* _Passage_:
Gervase Markham | 5 Jul 2012 10:37
Picon
Favicon
Gravatar

IDN TLD whitelist, and .com

As some participants may recall, our IDN TLD whitelist was created in
response to the "payp-cyrillic-a-l.com" incident of 2005.

http://www.shmoo.com/idn/

Since that time, we have whitelisted over 50 TLDs after having inspected
their anti-spoofing policies.

http://www.mozilla.org/projects/security/tld-idn-policy-list.html

Recently, it was decided that a whitelist was not scalable in the face
of hundreds of new TLDs, and that we had to come up with a new approach.
We did, based on some suggestions from the Unicode Consortium:

https://wiki.mozilla.org/IDN_Display_Algorithm

The new criteria are not as strict as the old (for example, they can't
spot whole-script homographs (All-Latin "scope.tld" vs all-Cyrillic
"ѕсоре.tld"), but are the best we can do programmatically without a
manually-maintained whitelist, and without compromising other principles
(like "works somewhere => works everywhere").

* _Material provided_:
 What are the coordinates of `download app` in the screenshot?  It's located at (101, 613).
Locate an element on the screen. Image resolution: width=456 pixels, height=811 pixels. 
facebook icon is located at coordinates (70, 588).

* _Exercise set_:
A – According to the IDN whitelist post, what incident led to the creation of the IDN TLD whitelist?
B – Retype the IDN whitelist post from "http://www.shmoo.com/idn/" up to and including "a new approach.".
C – Summarize the IDN whitelist post in two sentences.
The material above is separate from the IDN whitelist post.

* _Solutions in order_:
A – The "payp-cyrillic-a-l.com" incident of 2005.

B –
http://www.shmoo.com/idn/

Since that time, we have whitelisted over 50 TLDs after having inspected
their anti-spoofing policies.

http://www.mozilla.org/projects/security/tld-idn-policy-list.html

Recently, it was decided that a whitelist was not scalable in the face
of hundreds of new TLDs, and that we had to come up with a new approach.

C – The IDN TLD whitelist was created in response to the "payp-cyrillic-a-l.com" incident of 2005, and since then over 50 TLDs have been whitelisted after their anti-spoofing policies were inspected. Because a whitelist was judged not scalable with hundreds of new TLDs, a new approach based on suggestions from the Unicode Consortium was adopted, which is less strict than the old criteria but is the best that can be done programmatically without a manually maintained whitelist.